Exercise input:
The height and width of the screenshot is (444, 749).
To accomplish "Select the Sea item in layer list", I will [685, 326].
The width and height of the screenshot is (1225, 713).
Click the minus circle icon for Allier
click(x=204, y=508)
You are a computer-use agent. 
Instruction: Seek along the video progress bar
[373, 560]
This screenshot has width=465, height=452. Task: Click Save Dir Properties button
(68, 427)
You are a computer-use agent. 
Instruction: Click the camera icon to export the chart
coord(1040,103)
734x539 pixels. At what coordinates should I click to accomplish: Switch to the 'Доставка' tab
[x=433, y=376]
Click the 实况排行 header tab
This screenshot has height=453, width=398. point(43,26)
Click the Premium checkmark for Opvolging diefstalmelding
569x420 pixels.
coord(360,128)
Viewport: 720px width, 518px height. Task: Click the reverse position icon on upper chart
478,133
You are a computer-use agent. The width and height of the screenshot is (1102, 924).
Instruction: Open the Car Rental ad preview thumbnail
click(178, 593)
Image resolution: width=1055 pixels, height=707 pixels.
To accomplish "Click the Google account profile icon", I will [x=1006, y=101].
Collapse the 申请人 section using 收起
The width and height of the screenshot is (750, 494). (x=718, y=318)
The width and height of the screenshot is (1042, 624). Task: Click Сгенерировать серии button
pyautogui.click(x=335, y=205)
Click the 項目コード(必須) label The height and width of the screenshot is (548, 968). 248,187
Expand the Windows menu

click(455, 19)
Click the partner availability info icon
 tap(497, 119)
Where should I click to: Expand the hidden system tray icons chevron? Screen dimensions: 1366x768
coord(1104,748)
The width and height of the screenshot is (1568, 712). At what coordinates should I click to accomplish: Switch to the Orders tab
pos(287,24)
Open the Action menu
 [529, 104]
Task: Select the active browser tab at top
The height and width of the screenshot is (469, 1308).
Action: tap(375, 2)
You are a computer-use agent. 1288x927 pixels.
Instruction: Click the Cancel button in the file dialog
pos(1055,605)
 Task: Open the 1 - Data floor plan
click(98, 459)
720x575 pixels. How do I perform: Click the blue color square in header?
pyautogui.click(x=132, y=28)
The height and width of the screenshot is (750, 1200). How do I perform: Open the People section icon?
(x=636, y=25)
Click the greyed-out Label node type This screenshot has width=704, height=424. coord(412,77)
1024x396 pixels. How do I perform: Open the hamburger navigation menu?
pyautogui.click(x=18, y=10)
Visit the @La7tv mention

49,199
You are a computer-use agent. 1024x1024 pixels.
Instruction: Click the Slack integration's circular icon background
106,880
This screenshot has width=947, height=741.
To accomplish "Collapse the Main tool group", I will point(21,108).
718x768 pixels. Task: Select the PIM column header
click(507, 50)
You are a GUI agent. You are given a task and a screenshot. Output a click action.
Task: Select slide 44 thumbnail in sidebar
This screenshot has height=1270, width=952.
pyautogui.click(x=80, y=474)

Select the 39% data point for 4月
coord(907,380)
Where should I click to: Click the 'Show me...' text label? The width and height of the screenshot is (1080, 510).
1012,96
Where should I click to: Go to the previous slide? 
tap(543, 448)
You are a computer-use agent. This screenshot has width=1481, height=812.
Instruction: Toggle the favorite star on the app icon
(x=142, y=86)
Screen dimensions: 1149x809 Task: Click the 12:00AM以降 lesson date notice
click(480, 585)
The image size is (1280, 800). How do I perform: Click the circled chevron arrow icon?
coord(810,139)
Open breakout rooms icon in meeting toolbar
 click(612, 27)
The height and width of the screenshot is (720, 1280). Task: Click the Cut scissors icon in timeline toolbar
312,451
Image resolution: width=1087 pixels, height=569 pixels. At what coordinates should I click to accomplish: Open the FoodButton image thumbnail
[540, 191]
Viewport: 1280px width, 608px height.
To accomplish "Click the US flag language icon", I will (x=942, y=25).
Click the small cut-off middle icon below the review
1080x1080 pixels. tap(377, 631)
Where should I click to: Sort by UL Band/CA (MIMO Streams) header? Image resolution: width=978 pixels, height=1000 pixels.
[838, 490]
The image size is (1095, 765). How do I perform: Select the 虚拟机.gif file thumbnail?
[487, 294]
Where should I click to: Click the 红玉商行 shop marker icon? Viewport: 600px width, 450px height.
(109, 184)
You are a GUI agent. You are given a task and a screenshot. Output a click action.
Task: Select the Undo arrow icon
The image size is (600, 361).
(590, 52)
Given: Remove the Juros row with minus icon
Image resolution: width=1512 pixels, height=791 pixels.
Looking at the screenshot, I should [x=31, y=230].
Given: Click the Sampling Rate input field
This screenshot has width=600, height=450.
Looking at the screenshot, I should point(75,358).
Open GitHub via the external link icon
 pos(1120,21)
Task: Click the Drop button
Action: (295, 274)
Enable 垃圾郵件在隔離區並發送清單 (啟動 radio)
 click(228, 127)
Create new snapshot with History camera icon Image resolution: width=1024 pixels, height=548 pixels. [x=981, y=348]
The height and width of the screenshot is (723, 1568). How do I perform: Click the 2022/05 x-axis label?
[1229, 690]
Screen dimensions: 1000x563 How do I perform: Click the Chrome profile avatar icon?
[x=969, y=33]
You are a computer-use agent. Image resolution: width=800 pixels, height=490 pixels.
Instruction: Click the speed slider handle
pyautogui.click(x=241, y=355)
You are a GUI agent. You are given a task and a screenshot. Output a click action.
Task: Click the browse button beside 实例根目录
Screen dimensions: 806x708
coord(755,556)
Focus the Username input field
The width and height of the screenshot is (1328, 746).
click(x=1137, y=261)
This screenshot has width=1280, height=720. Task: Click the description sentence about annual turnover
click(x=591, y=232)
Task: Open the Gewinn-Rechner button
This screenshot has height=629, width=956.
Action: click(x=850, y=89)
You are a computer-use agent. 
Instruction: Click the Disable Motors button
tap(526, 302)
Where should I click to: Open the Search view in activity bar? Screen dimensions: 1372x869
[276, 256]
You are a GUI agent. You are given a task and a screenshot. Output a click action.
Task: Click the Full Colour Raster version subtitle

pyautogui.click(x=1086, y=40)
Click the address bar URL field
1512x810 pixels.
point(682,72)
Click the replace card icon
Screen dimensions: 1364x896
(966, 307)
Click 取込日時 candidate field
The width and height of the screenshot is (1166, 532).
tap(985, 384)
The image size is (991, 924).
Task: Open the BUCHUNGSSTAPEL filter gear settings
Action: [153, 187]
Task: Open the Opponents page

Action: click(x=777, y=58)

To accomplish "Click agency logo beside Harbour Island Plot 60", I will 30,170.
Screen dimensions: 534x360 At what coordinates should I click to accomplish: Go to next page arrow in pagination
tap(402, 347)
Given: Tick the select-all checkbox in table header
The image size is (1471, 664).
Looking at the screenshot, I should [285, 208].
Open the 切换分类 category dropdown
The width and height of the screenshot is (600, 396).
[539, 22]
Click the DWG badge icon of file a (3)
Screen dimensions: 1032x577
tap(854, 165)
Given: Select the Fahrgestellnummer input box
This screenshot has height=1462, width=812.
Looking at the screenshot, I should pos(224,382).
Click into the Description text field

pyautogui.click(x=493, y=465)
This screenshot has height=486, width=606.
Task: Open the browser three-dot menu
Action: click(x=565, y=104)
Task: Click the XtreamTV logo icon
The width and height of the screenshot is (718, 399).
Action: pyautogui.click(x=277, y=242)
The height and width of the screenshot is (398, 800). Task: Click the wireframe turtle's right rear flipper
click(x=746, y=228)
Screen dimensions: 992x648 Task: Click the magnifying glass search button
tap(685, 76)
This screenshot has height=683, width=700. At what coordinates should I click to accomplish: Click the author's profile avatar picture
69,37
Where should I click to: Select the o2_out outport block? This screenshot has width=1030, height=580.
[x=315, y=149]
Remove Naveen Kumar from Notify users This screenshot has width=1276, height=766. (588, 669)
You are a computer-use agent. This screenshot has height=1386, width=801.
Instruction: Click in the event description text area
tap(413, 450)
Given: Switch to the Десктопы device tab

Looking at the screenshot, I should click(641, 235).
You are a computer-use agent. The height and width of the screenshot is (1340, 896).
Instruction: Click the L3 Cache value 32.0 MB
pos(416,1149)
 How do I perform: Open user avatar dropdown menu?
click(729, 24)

Task to carry out:
Find the line with "Click the partner availability info icon" in the material above. Reproduce it and each line after it up to and including the line with "You are a computer-use agent. 1288x927".

Response area:
Click the partner availability info icon
 tap(497, 119)
Where should I click to: Expand the hidden system tray icons chevron? Screen dimensions: 1366x768
coord(1104,748)
The width and height of the screenshot is (1568, 712). At what coordinates should I click to accomplish: Switch to the Orders tab
pos(287,24)
Open the Action menu
 [529, 104]
Task: Select the active browser tab at top
The height and width of the screenshot is (469, 1308).
Action: tap(375, 2)
You are a computer-use agent. 1288x927 pixels.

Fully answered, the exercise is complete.